◆ **Task instructions**: Leave out the pictures and print the records below exactly.

◆ **Excerpted records**:
*** Block opens ***

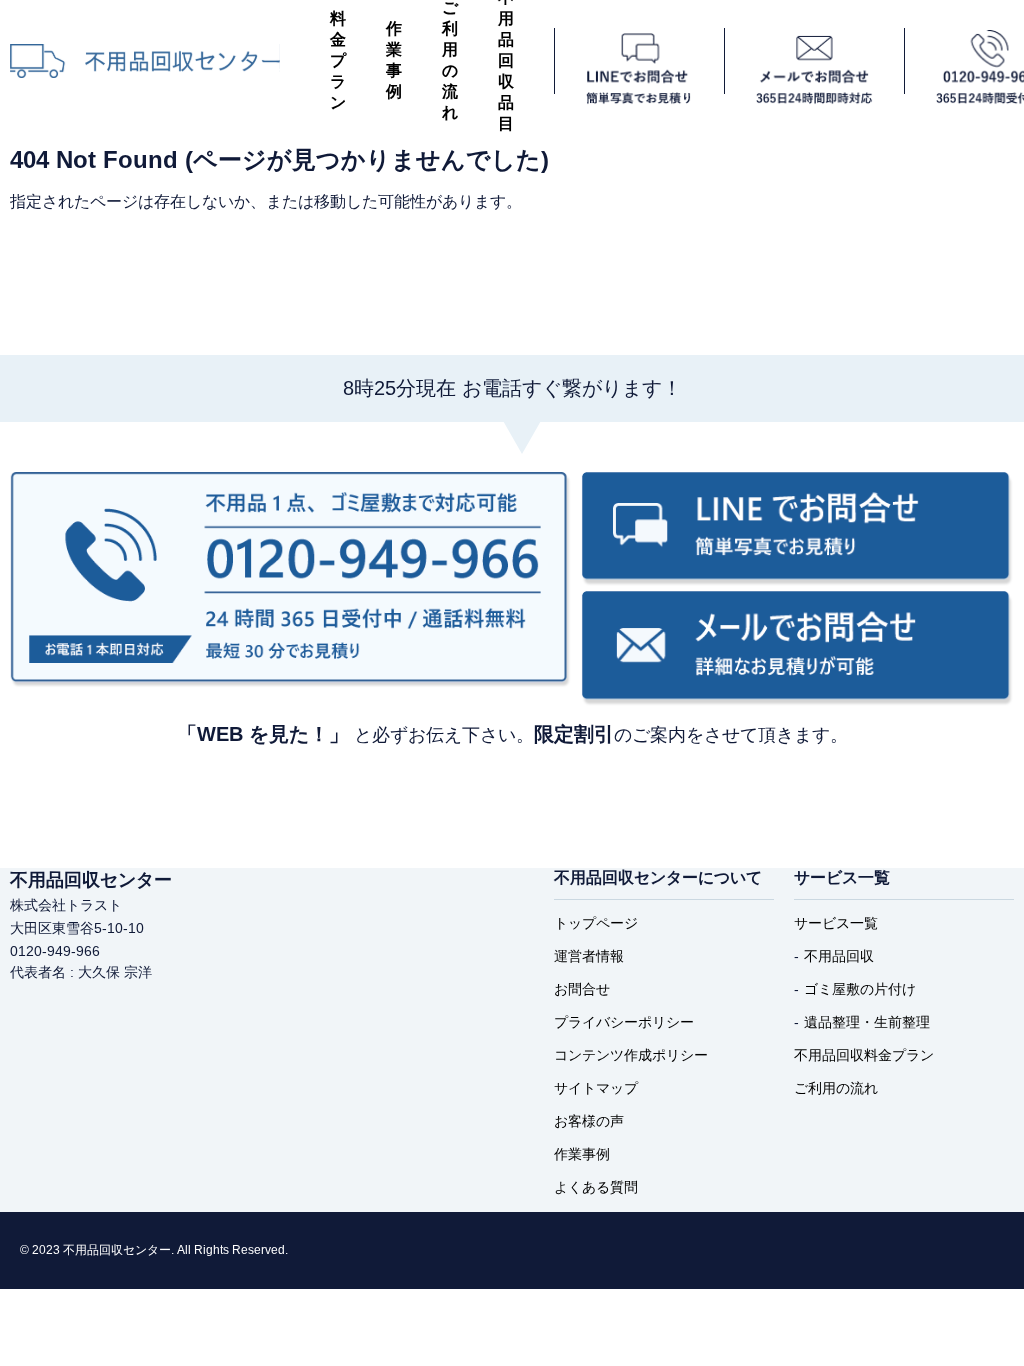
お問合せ (582, 989)
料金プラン (338, 60)
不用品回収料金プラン (864, 1055)
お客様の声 (589, 1121)
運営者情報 (589, 956)
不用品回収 (839, 956)
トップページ (596, 923)
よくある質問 (596, 1187)
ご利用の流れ (836, 1088)
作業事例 (394, 60)
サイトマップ (596, 1088)
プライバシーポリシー (624, 1022)
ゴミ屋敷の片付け (860, 989)
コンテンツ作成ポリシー (631, 1055)
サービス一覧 (836, 923)
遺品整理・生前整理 (867, 1022)
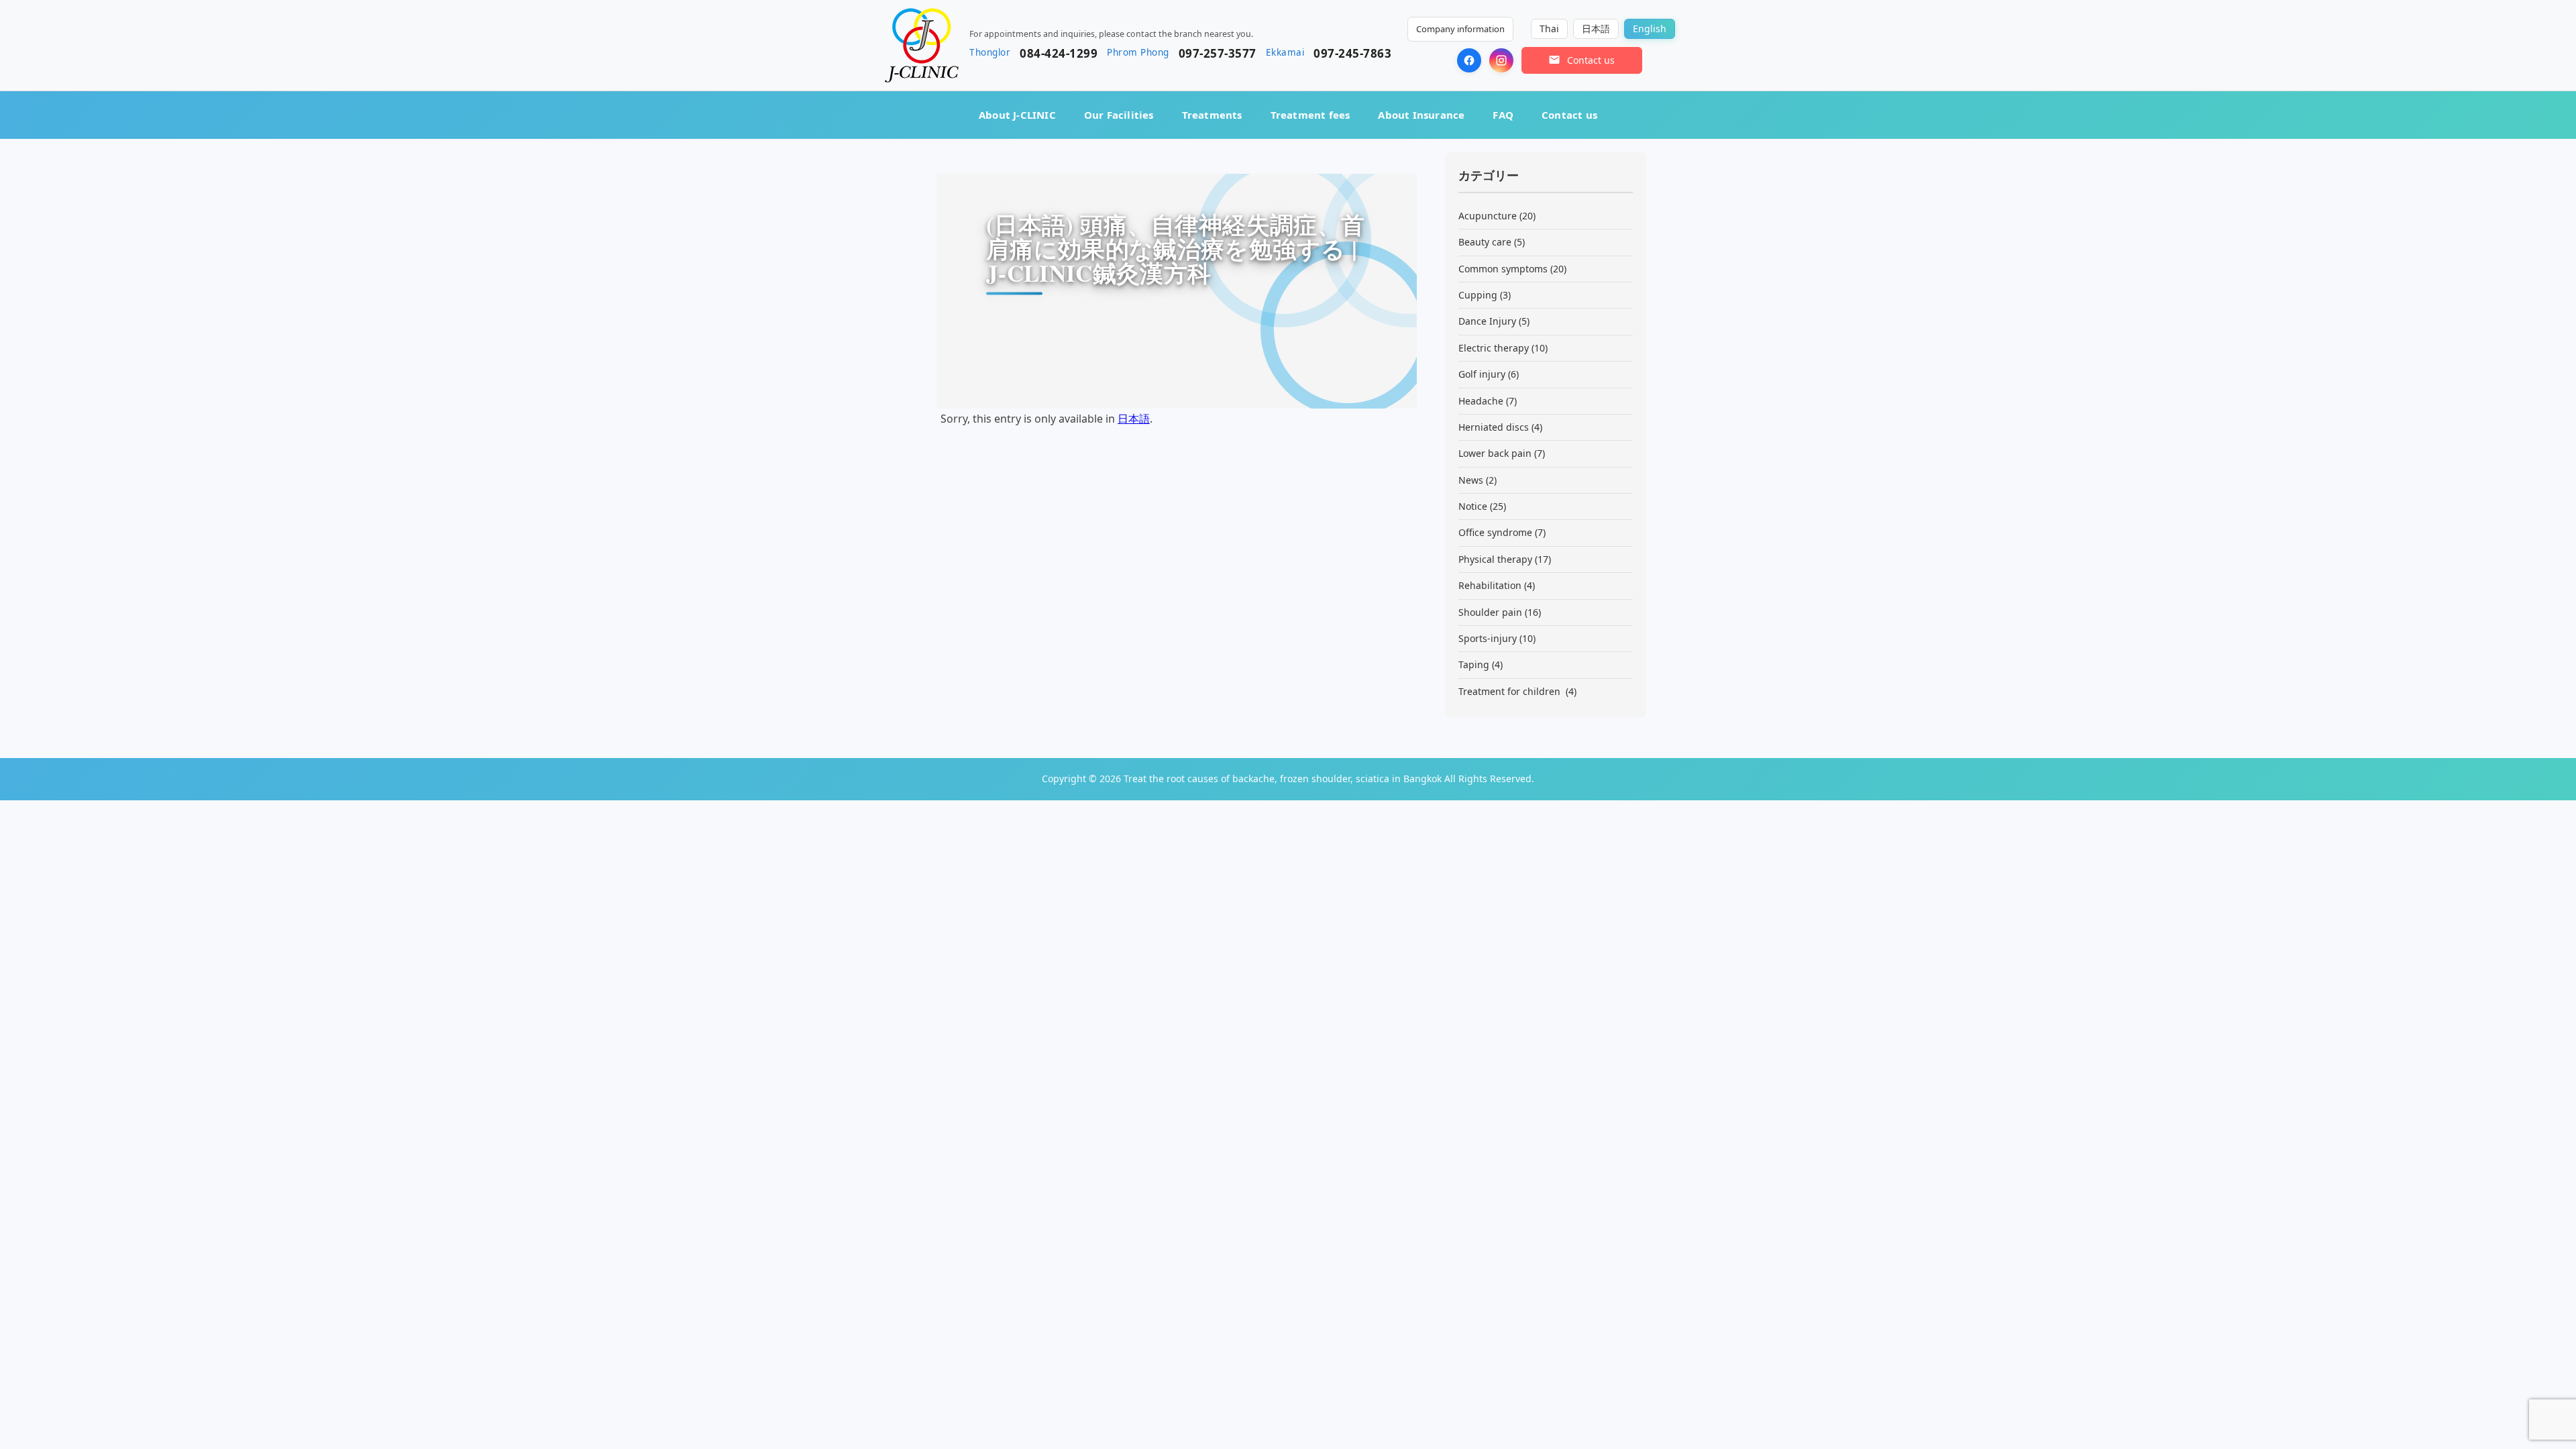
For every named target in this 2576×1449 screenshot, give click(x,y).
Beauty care (1484, 241)
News (1470, 480)
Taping (1473, 664)
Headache (1480, 400)
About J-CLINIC (1017, 114)
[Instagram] (1501, 60)
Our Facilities (1119, 114)
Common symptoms (1503, 268)
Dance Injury (1487, 321)
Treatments (1212, 114)
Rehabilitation (1489, 585)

*** Block closes ***

◆ **Response below**:
お問合せ (582, 989)
料金プラン (338, 60)
不用品回収料金プラン (864, 1055)
お客様の声 (589, 1121)
運営者情報 (589, 956)
不用品回収 (839, 956)
トップページ (596, 923)
よくある質問 (596, 1187)
ご利用の流れ (836, 1088)
作業事例 (394, 60)
サイトマップ (596, 1088)
プライバシーポリシー (624, 1022)
ゴミ屋敷の片付け (860, 989)
コンテンツ作成ポリシー (631, 1055)
サービス一覧 (836, 923)
遺品整理・生前整理 (867, 1022)
For every named target in this 2576×1449 screenshot, give click(x,y).
Beauty care (1484, 241)
News (1470, 480)
Taping (1473, 664)
Headache (1480, 400)
About J-CLINIC (1017, 114)
[Instagram] (1501, 60)
Our Facilities (1119, 114)
Common symptoms (1503, 268)
Dance Injury (1487, 321)
Treatments (1212, 114)
Rehabilitation (1489, 585)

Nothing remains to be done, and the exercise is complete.